Its official name is Mandaue-Mactan Bridge but when the second bridge was constructed, it is more commonly called as the First Mandaue-Mactan Bridge or the Old Bridge. It is 846 meters long (2,775 feet) and 9 meters wide (29 feet) and is categorized as a box truss type of bridge. The construction costs 65 million pesos which began in 1970 and was inaugurated in 1972 during the term of the late President Ferdinand Marcos. One impressive fact about it is it was wholly designed and created by Filipino engineers.
During the Sinulog Festival in Cebu, people flock on top of the Mandaue-Mactan bridge to witness a very special and sacred activity. It is the Fluvial Procession of the Senor Santo Nino from Mactan to the mainland Cebu. Aboard a galleon, the Holy Image of the Child Jesus will cruise along the Mactan Channel and under the first bridge. Several motorboats and bancas will follow the galleon which a great sight to see from the top of the Mandaue-Mactan bridge.
Do you know that this bridge initially had toll booths on both sides? It was until the late 1980’s when the toll fee collection was stopped. The toll booths were then demolished and removed which makes the travel across the bridge smoother.
Marcel Fernan Bridge
Eventually, the volume of people and vehicles rose which led to the congestion of the first bridge. To help ease the problem, the second Mandaue-Mactan Bridge was constructed. It is named after a former senator and Chief Justice of the Philippine’s Supreme Court, the late Marcelo B. Fernan. The bridge has a total length of 1,237 meters (4,058.40 feet) with a center span of 185 meters (606.96 feet).

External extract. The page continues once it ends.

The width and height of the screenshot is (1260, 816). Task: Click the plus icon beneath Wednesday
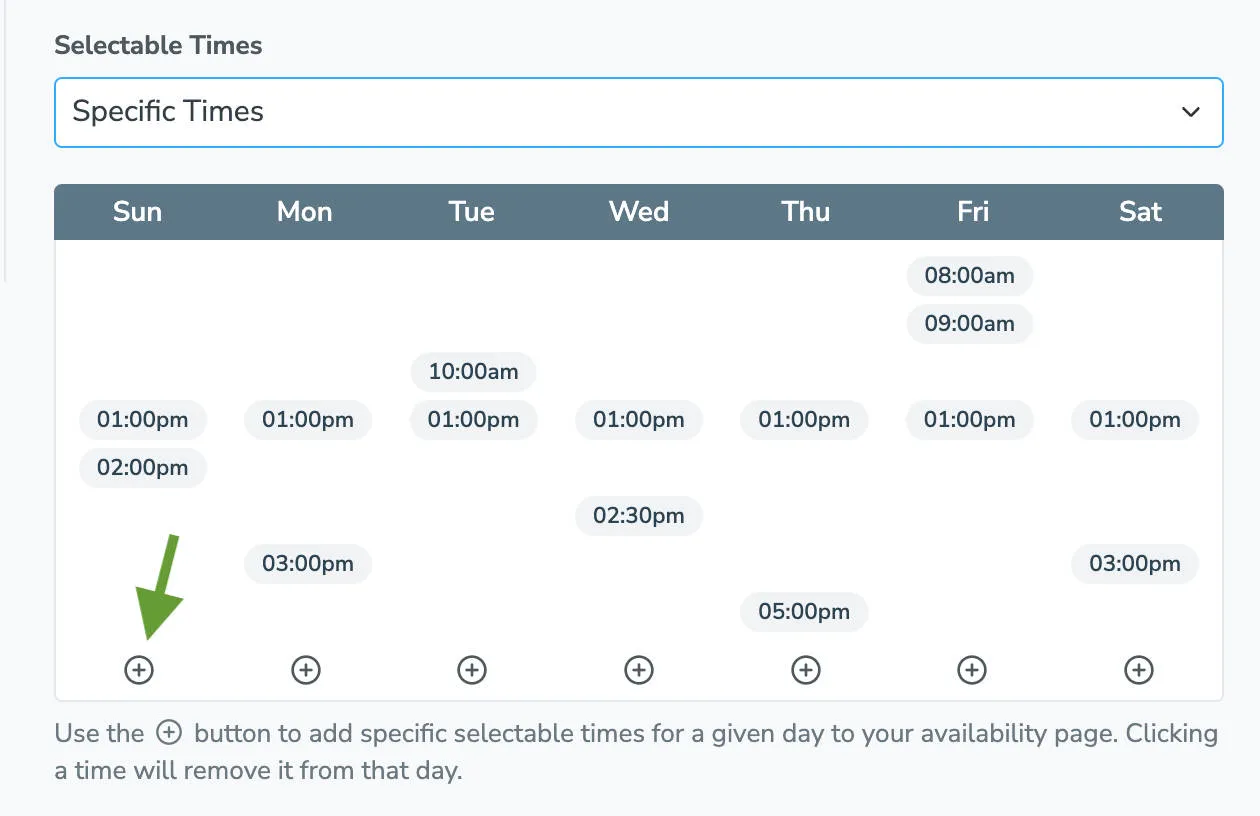[638, 670]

The Marcelo Fernan Bridge began its construction in 1998 and opened in August 1999 during the term of former President Joseph Estrada. It is an extra dosed cabled stayed type of bridge and is considered as one of the widest and longest bridge spans in the Philippines. This was made possible with the help of the Japanese Government as a symbol of friendship between the Republic of the Philippines.
One great feature of the bridge is the walkway on both sides of the bridge which makes it safe for pedestrian to walk across the bridge. Because of this, it is also a favorite spot for joggers because of the slope which is a good exercise and training routine.
At night, you can have a wonderful view of the Marcelo Fernan Bridge lights from a mini-park underneath situated on the Lapu-lapu City side. The mini-park has benches for people to chill and enjoy the sea breeze while some even jog around the walkways.
A Third Bridge
But wait, there’s more! Do you know that a third bridge, with a span of about seven kilometers, is on the work? A proposed P16.88-billion Cebu City – Cordova bridge project officially broke ground on January 1, 2015 on Shell Island, Cordova town.
The Mandaue-Mactan bridges have greatly facilitated the transport of people, goods, services and opportunities between Mactan Island and mainland Cebu. A third bridge would surely help decongest Mactan Island, again, and a good sign of economic development in Cebu. I just hope for the success of this project as well as the welfare of our environment and natural resources.